We even evaluate the quality of the images with various deep learning model to identify their aesthetic score. We also use deep learning to prevent any NSFW images from being uploaded
Moderating the descriptions that get uploaded to site is also very important to be moderated. We do various text analysis on the descriptions from topic extraction , bias detection etc.
Bias detection in particular involves detecting phrases in the text that hint or indicate a preference of ownership or rental based on race. For example , specifying the description that only a particular race is welcome to be considered for rental or sale is not allowed. So we, have a model to detect any inherit bias against races in the descriptions. We initially started with a Bi-LSTM model with word2vec embeddings. But we soon realized that newer compound words were starting to get used (for example, chindian, a person of chineses and Indian decent) . This lead us to using BERT. Due to the size of the model however, we applied the concept of knowledge distillation to train a 10x smaller model to do inference with the same accuracy.

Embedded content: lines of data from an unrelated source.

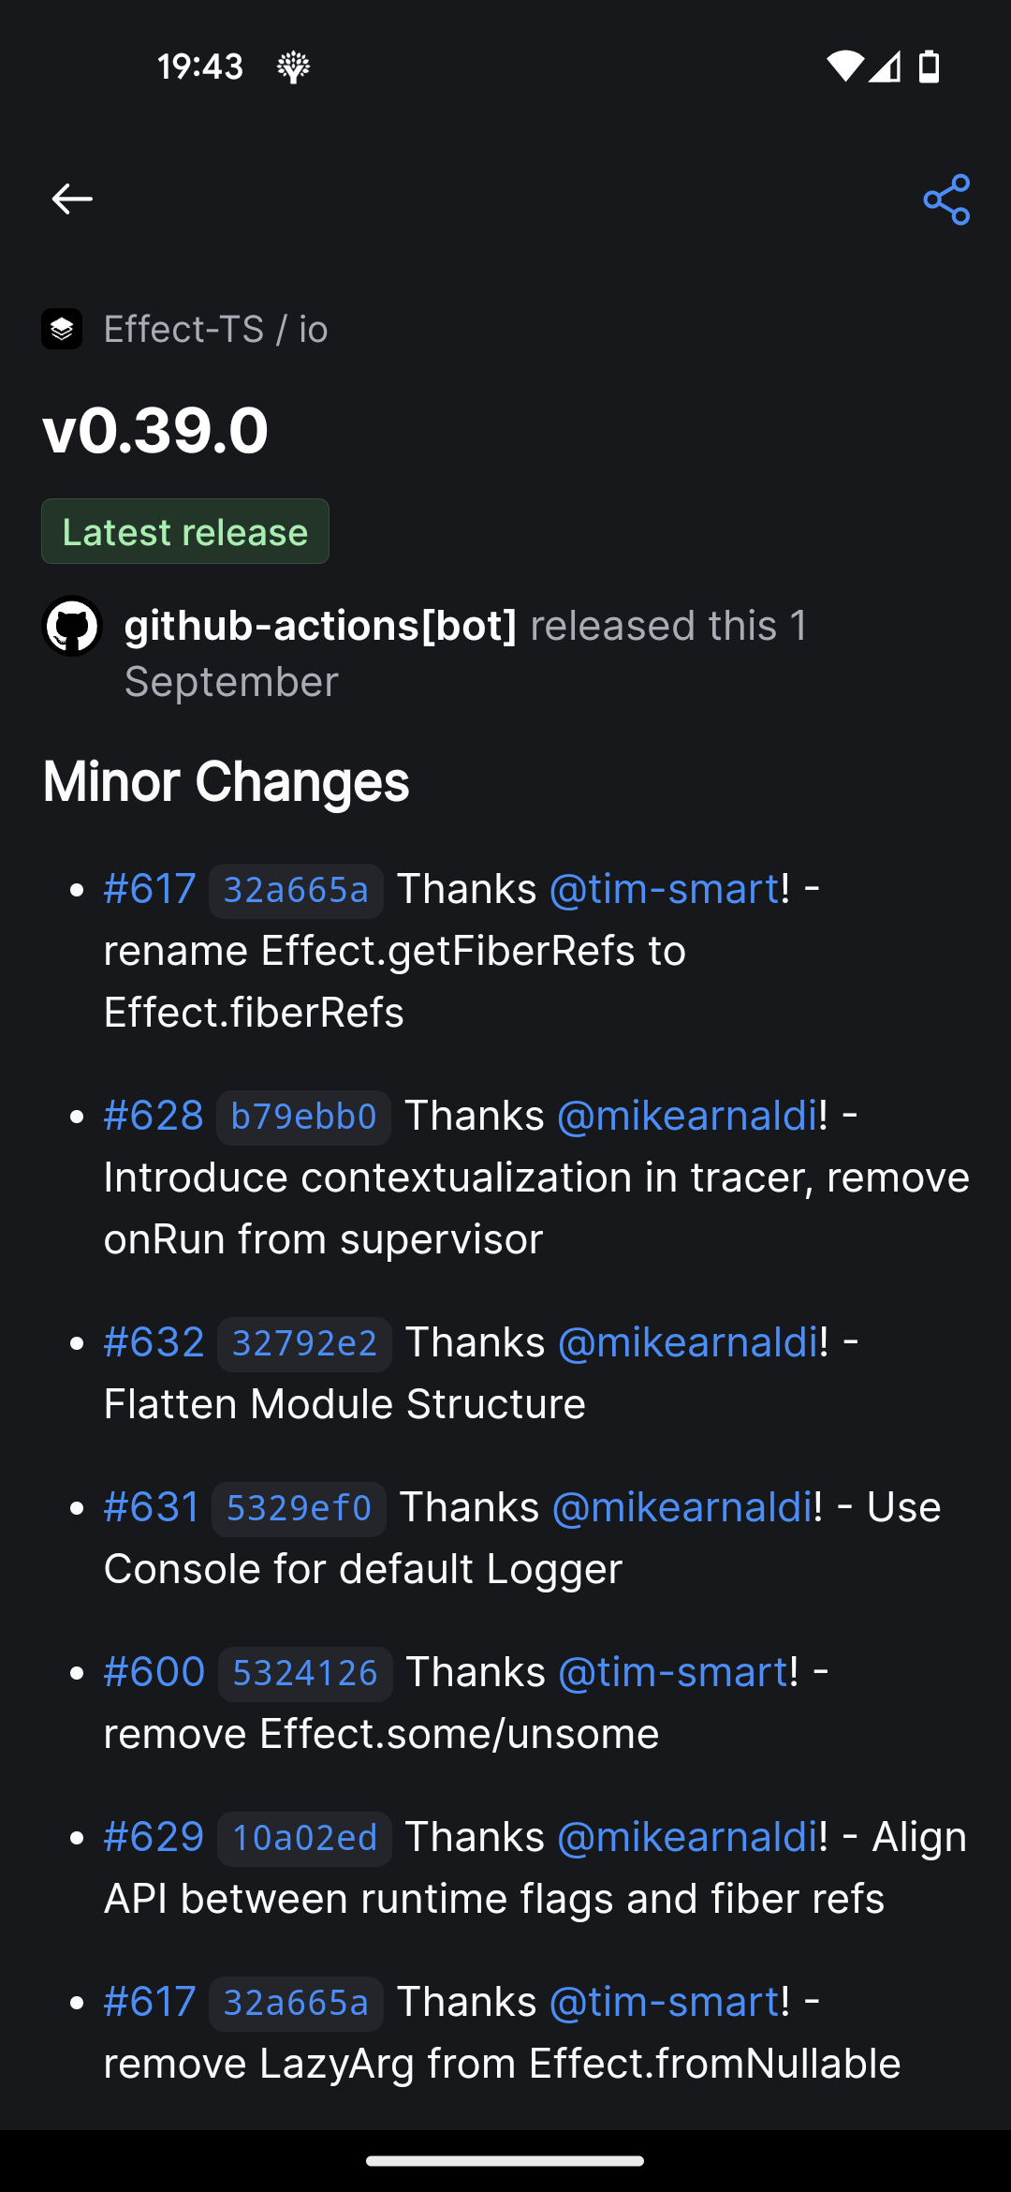Tap the battery indicator
The height and width of the screenshot is (2192, 1011).
pos(928,66)
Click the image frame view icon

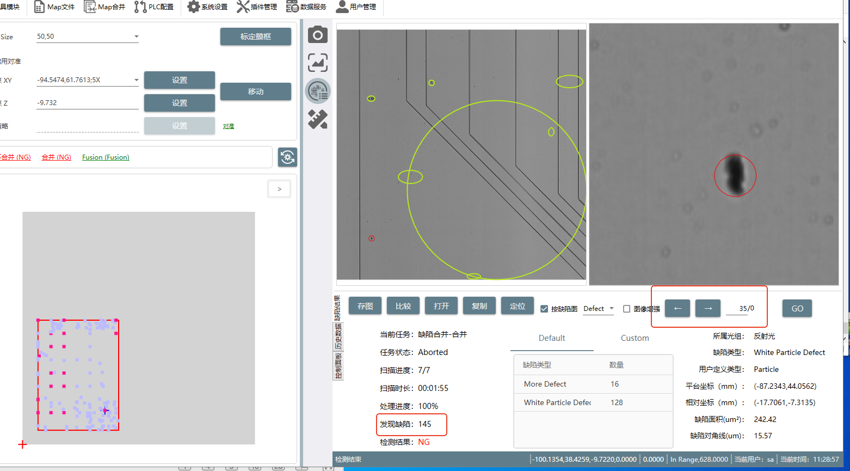(x=318, y=63)
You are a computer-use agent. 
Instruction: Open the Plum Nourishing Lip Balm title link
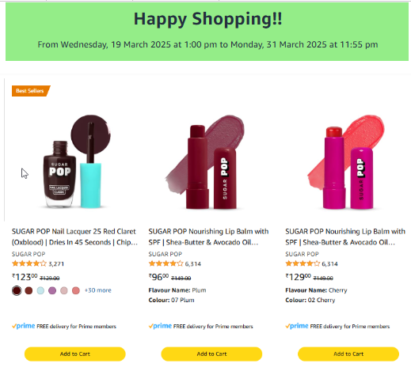coord(208,237)
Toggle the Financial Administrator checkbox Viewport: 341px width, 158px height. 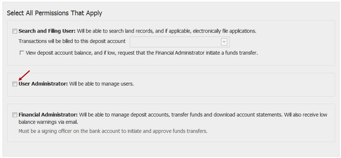(15, 115)
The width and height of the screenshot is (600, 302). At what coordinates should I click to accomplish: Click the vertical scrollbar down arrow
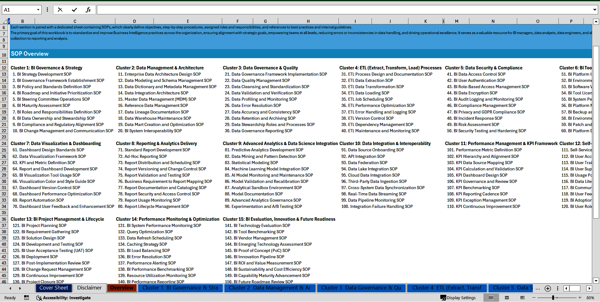[x=596, y=280]
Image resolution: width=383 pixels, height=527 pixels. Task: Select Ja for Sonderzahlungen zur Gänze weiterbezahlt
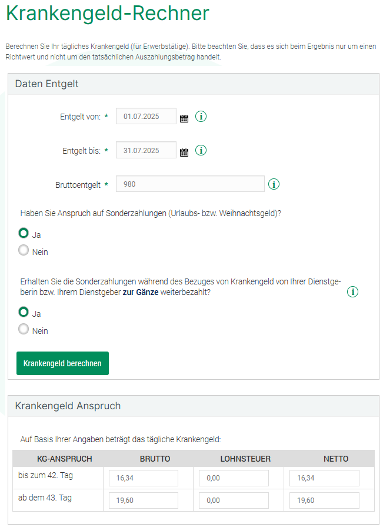[24, 312]
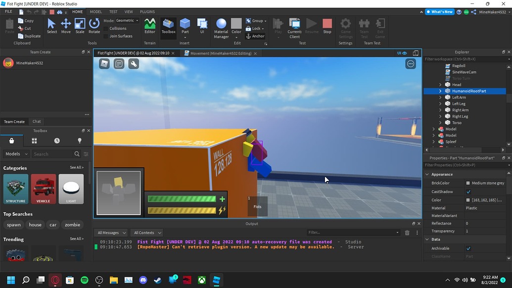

As you can see, we have lot of use case of ML at PG, and there are many more that we didn’t have the time to cover.
Deploying these models in a manner that is scalable and performant is very important to us.
Due to the small size of our team, we prefer serverless deployments. In the example above, we used AWS Lambda to serve our deep learning models eg face detection. Making our deployments serverless allows us to be not only be able to scale on demand, but also huge reduction in cost compared to hosting dedicated instances. Event our driverless ai's one click deployments are in AWS lambda so it fits in into our stack perfectly.